The origin of the social media hashtag dates back to 2007 when Twitter user Chris Messina tweeted “how do you feel about using # (pound) for groups. As in #barcamp [msg]”, this caught on and soon evolved beyond the platform. Hashtags today are used across most social platforms especially Instagram, where they are commonly used in hopes of reaching a broader audience. Beyond the vain attempts to gain more likes or shares, hashtags have shown their real power by pushing an agenda. Whether it’s for a social or political movement, to help spread awareness or to harass others (read more on this below!), the hashtag has proven to be a useful tool, and with movements such as the #MeToo and #BlackLivesMatter, a lot of positive change has transpired as a result.

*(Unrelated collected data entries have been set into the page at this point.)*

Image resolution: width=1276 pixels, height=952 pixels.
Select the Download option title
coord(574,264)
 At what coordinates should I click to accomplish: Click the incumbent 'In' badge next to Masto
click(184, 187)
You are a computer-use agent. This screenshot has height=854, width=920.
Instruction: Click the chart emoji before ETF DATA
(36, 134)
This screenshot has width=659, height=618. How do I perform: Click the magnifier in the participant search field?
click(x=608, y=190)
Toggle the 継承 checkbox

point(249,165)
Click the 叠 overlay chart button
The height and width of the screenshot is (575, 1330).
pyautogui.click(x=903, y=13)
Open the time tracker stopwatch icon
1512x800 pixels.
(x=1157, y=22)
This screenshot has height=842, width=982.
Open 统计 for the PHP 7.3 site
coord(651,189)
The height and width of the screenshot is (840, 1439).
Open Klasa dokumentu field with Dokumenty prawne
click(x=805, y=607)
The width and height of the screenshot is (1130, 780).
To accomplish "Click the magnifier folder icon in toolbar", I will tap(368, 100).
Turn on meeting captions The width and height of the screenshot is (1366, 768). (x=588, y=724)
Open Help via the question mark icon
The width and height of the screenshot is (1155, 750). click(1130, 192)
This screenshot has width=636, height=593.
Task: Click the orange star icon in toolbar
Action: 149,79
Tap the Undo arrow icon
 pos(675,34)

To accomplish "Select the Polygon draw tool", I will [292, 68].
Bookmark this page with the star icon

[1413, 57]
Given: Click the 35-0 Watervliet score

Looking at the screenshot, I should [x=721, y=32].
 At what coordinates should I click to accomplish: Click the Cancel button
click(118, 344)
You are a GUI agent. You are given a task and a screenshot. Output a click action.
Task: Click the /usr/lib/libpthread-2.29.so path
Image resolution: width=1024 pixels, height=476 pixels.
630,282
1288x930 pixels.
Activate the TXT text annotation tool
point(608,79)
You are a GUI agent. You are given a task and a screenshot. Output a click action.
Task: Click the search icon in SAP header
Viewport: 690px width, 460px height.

Recently controversy has been building around #LearnToCode, which started as a meme and turned into what is being described as targeted harassment. #LearnToCode started as a meme that was being directed at journalists from mainstream news outlets such as The Huffington Post and BuzzFeed News announced massive company layoffs. Due to both of these media outlets being left-winged, some conservative Twitter users started directed mocking messages at these journalists telling them to #LearnToCode. This was a direct response to previous media articles regarding the loss of jobs in the coal sector, with articles such as Can You Teach a Coal Miner to Code? Twitter was swift to act and called the barrage of tweets at these journalists, calling it targeted harassment and a clear violation of their terms of service. Twitter users who were targeting tweets at these journalists were receiving temporary bans for their actions. Where things began to get out of hand was when users would receive a ban just for using the hashtag altogether.
Global lead for legal, policy, and trust and safety at Twitter, Vijaya Gadde explained Twitter’s rationale behind banning users using the hashtag; “A lot of the accounts tweeting ‘learn to code’ were ban evaders, which means they’d previously been suspended. A lot of the accounts or tweets had other language in them like ‘day of the brick,’ ‘day of the rope,’ ‘oven ready’ — these are all coded meanings for violence against people. And so, in that particular case, we made the judgment call, and it is a judgment call, to take down the tweets that were responding directly to these journalists that were saying ‘learn to code’ even if they didn’t have a wish of harm specifically attached to them because of what we viewed as coordinated attempt to harass them … And we were worried that ‘learn to code’ was taking on a different meaning in that particular context.”
Whether you agree with Twitters actions regarding this controversy or if you find them biased or politically influenced, one thing is certain, the weight and power of hashtag are more than you might think. Hashtags have the ability to reach a large audience, unite us together, divide and isolate, inspire and encourage, and even raise awareness. Our actions online are not private and they do have an impact on whether it’s on ourselves or others, ultimately you’re responsible for your actions online and the consequences that follow.